╭─ Record excerpts
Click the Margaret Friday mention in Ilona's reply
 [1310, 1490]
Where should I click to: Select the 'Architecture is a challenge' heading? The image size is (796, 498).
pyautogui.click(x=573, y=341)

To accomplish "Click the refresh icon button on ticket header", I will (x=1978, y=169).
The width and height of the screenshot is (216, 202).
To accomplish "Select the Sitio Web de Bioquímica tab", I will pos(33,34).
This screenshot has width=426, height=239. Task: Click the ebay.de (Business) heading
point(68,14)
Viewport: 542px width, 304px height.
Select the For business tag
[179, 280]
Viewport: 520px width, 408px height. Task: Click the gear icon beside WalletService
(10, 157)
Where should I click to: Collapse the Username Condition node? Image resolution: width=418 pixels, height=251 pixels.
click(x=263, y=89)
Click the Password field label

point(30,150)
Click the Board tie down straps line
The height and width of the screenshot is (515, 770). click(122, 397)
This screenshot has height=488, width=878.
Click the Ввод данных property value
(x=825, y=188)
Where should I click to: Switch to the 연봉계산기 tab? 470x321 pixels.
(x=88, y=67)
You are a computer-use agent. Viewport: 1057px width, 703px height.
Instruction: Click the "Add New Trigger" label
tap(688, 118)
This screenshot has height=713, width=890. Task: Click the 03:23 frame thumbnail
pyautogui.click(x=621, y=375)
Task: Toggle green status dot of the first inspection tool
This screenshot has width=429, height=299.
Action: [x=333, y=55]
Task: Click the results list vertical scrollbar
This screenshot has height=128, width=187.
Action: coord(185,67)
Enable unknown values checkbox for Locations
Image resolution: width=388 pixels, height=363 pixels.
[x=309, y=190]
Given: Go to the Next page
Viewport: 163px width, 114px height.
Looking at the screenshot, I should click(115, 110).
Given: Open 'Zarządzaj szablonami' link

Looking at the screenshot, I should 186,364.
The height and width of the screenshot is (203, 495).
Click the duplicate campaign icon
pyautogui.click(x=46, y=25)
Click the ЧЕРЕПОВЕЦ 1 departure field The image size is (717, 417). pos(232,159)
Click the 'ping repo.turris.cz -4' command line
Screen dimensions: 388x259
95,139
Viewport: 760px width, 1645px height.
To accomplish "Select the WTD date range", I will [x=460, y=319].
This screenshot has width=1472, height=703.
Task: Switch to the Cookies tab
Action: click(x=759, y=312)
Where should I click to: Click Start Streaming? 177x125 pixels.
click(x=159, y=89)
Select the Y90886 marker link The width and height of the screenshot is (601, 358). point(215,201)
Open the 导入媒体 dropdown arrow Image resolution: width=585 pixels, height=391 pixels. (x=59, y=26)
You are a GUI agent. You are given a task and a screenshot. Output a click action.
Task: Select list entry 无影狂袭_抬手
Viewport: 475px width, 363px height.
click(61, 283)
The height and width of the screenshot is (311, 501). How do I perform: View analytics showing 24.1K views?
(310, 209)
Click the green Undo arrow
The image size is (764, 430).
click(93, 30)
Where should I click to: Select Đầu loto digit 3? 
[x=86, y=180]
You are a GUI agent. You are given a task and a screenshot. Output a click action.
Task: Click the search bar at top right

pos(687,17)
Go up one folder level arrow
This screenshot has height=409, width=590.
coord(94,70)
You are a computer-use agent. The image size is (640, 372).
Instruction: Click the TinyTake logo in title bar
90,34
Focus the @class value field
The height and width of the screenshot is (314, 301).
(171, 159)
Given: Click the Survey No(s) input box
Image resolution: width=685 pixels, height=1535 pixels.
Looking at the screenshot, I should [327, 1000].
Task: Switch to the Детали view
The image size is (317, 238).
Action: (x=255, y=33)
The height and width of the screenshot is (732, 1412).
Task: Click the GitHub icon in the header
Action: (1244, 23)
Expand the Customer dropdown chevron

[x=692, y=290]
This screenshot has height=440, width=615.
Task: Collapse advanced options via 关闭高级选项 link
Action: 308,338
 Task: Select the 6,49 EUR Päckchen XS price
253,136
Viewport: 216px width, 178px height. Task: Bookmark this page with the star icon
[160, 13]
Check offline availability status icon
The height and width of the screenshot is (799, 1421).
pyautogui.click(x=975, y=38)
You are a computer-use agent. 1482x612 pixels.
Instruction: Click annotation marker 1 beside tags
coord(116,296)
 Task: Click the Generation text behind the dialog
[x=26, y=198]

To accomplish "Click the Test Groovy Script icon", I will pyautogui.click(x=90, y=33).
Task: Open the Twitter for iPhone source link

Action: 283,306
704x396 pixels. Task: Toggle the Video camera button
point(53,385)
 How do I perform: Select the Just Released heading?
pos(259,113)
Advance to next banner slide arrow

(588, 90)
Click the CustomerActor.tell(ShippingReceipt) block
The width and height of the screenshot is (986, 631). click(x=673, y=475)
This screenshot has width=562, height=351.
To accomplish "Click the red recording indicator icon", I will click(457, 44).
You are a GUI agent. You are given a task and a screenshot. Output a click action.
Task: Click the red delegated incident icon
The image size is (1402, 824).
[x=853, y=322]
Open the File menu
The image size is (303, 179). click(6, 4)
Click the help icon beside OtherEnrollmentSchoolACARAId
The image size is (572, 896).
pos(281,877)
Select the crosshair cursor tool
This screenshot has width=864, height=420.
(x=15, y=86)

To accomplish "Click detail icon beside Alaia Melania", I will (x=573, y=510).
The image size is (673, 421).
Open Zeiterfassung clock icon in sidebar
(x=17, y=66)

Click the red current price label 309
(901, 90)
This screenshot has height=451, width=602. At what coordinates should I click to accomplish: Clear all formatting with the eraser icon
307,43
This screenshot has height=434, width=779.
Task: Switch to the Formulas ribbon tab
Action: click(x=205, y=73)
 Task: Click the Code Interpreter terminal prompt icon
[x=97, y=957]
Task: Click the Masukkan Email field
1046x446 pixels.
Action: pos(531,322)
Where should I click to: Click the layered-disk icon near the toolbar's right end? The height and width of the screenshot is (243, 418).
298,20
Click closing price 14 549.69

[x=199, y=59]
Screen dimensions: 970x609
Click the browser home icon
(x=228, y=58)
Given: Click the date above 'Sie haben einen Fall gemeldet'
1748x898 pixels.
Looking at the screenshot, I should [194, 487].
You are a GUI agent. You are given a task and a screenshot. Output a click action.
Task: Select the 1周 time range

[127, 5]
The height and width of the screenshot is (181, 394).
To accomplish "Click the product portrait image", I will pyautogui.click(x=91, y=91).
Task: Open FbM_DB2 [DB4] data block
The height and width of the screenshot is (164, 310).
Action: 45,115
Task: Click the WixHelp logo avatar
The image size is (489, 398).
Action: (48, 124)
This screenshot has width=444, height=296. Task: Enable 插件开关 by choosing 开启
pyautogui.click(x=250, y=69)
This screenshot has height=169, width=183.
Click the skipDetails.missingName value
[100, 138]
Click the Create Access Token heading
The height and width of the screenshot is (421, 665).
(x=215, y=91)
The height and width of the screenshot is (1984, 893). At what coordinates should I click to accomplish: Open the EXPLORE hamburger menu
╰─
The material above needs to be copied out in full, exactly as given.

Click the Margaret Friday mention in Ilona's reply
 [1310, 1490]
Where should I click to: Select the 'Architecture is a challenge' heading? The image size is (796, 498).
pyautogui.click(x=573, y=341)

To accomplish "Click the refresh icon button on ticket header", I will (x=1978, y=169).
The width and height of the screenshot is (216, 202).
To accomplish "Select the Sitio Web de Bioquímica tab", I will pos(33,34).
This screenshot has width=426, height=239. Task: Click the ebay.de (Business) heading
point(68,14)
Viewport: 542px width, 304px height.
Select the For business tag
[179, 280]
Viewport: 520px width, 408px height. Task: Click the gear icon beside WalletService
(10, 157)
Where should I click to: Collapse the Username Condition node? Image resolution: width=418 pixels, height=251 pixels.
click(x=263, y=89)
Click the Password field label

point(30,150)
Click the Board tie down straps line
The height and width of the screenshot is (515, 770). click(122, 397)
This screenshot has height=488, width=878.
Click the Ввод данных property value
(x=825, y=188)
Where should I click to: Switch to the 연봉계산기 tab? 470x321 pixels.
(x=88, y=67)
You are a computer-use agent. Viewport: 1057px width, 703px height.
Instruction: Click the "Add New Trigger" label
tap(688, 118)
This screenshot has height=713, width=890. Task: Click the 03:23 frame thumbnail
pyautogui.click(x=621, y=375)
Task: Toggle green status dot of the first inspection tool
This screenshot has width=429, height=299.
Action: [x=333, y=55]
Task: Click the results list vertical scrollbar
This screenshot has height=128, width=187.
Action: coord(185,67)
Enable unknown values checkbox for Locations
Image resolution: width=388 pixels, height=363 pixels.
[x=309, y=190]
Given: Go to the Next page
Viewport: 163px width, 114px height.
Looking at the screenshot, I should click(115, 110).
Given: Open 'Zarządzaj szablonami' link

Looking at the screenshot, I should 186,364.
The height and width of the screenshot is (203, 495).
Click the duplicate campaign icon
pyautogui.click(x=46, y=25)
Click the ЧЕРЕПОВЕЦ 1 departure field The image size is (717, 417). pos(232,159)
Click the 'ping repo.turris.cz -4' command line
Screen dimensions: 388x259
95,139
Viewport: 760px width, 1645px height.
To accomplish "Select the WTD date range", I will [x=460, y=319].
This screenshot has width=1472, height=703.
Task: Switch to the Cookies tab
Action: click(x=759, y=312)
Where should I click to: Click Start Streaming? 177x125 pixels.
click(x=159, y=89)
Select the Y90886 marker link The width and height of the screenshot is (601, 358). point(215,201)
Open the 导入媒体 dropdown arrow Image resolution: width=585 pixels, height=391 pixels. (x=59, y=26)
You are a GUI agent. You are given a task and a screenshot. Output a click action.
Task: Select list entry 无影狂袭_抬手
Viewport: 475px width, 363px height.
click(61, 283)
The height and width of the screenshot is (311, 501). How do I perform: View analytics showing 24.1K views?
(310, 209)
Click the green Undo arrow
The image size is (764, 430).
click(93, 30)
Where should I click to: Select Đầu loto digit 3? 
[x=86, y=180]
You are a GUI agent. You are given a task and a screenshot. Output a click action.
Task: Click the search bar at top right

pos(687,17)
Go up one folder level arrow
This screenshot has height=409, width=590.
coord(94,70)
You are a computer-use agent. The image size is (640, 372).
Instruction: Click the TinyTake logo in title bar
90,34
Focus the @class value field
The height and width of the screenshot is (314, 301).
(171, 159)
Given: Click the Survey No(s) input box
Image resolution: width=685 pixels, height=1535 pixels.
Looking at the screenshot, I should [327, 1000].
Task: Switch to the Детали view
The image size is (317, 238).
Action: (x=255, y=33)
The height and width of the screenshot is (732, 1412).
Task: Click the GitHub icon in the header
Action: (1244, 23)
Expand the Customer dropdown chevron

[x=692, y=290]
This screenshot has height=440, width=615.
Task: Collapse advanced options via 关闭高级选项 link
Action: 308,338
 Task: Select the 6,49 EUR Päckchen XS price
253,136
Viewport: 216px width, 178px height. Task: Bookmark this page with the star icon
[160, 13]
Check offline availability status icon
The height and width of the screenshot is (799, 1421).
pyautogui.click(x=975, y=38)
You are a computer-use agent. 1482x612 pixels.
Instruction: Click annotation marker 1 beside tags
coord(116,296)
 Task: Click the Generation text behind the dialog
[x=26, y=198]

To accomplish "Click the Test Groovy Script icon", I will pyautogui.click(x=90, y=33).
Task: Open the Twitter for iPhone source link

Action: 283,306
704x396 pixels. Task: Toggle the Video camera button
point(53,385)
 How do I perform: Select the Just Released heading?
pos(259,113)
Advance to next banner slide arrow

(588, 90)
Click the CustomerActor.tell(ShippingReceipt) block
The width and height of the screenshot is (986, 631). click(x=673, y=475)
This screenshot has width=562, height=351.
To accomplish "Click the red recording indicator icon", I will click(457, 44).
You are a GUI agent. You are given a task and a screenshot. Output a click action.
Task: Click the red delegated incident icon
The image size is (1402, 824).
[x=853, y=322]
Open the File menu
The image size is (303, 179). click(6, 4)
Click the help icon beside OtherEnrollmentSchoolACARAId
The image size is (572, 896).
pos(281,877)
Select the crosshair cursor tool
This screenshot has width=864, height=420.
(x=15, y=86)

To accomplish "Click detail icon beside Alaia Melania", I will (x=573, y=510).
The image size is (673, 421).
Open Zeiterfassung clock icon in sidebar
(x=17, y=66)

Click the red current price label 309
(901, 90)
This screenshot has height=451, width=602. At what coordinates should I click to accomplish: Clear all formatting with the eraser icon
307,43
This screenshot has height=434, width=779.
Task: Switch to the Formulas ribbon tab
Action: click(x=205, y=73)
 Task: Click the Code Interpreter terminal prompt icon
[x=97, y=957]
Task: Click the Masukkan Email field
1046x446 pixels.
Action: pos(531,322)
Where should I click to: Click the layered-disk icon near the toolbar's right end? The height and width of the screenshot is (243, 418).
298,20
Click closing price 14 549.69

[x=199, y=59]
Screen dimensions: 970x609
Click the browser home icon
(x=228, y=58)
Given: Click the date above 'Sie haben einen Fall gemeldet'
1748x898 pixels.
Looking at the screenshot, I should [194, 487].
You are a GUI agent. You are given a task and a screenshot. Output a click action.
Task: Select the 1周 time range

[127, 5]
The height and width of the screenshot is (181, 394).
To accomplish "Click the product portrait image", I will pyautogui.click(x=91, y=91).
Task: Open FbM_DB2 [DB4] data block
The height and width of the screenshot is (164, 310).
Action: 45,115
Task: Click the WixHelp logo avatar
The image size is (489, 398).
Action: (48, 124)
This screenshot has width=444, height=296. Task: Enable 插件开关 by choosing 开启
pyautogui.click(x=250, y=69)
This screenshot has height=169, width=183.
Click the skipDetails.missingName value
[100, 138]
Click the Create Access Token heading
The height and width of the screenshot is (421, 665).
(x=215, y=91)
The height and width of the screenshot is (1984, 893). At what coordinates should I click to accomplish: Open the EXPLORE hamburger menu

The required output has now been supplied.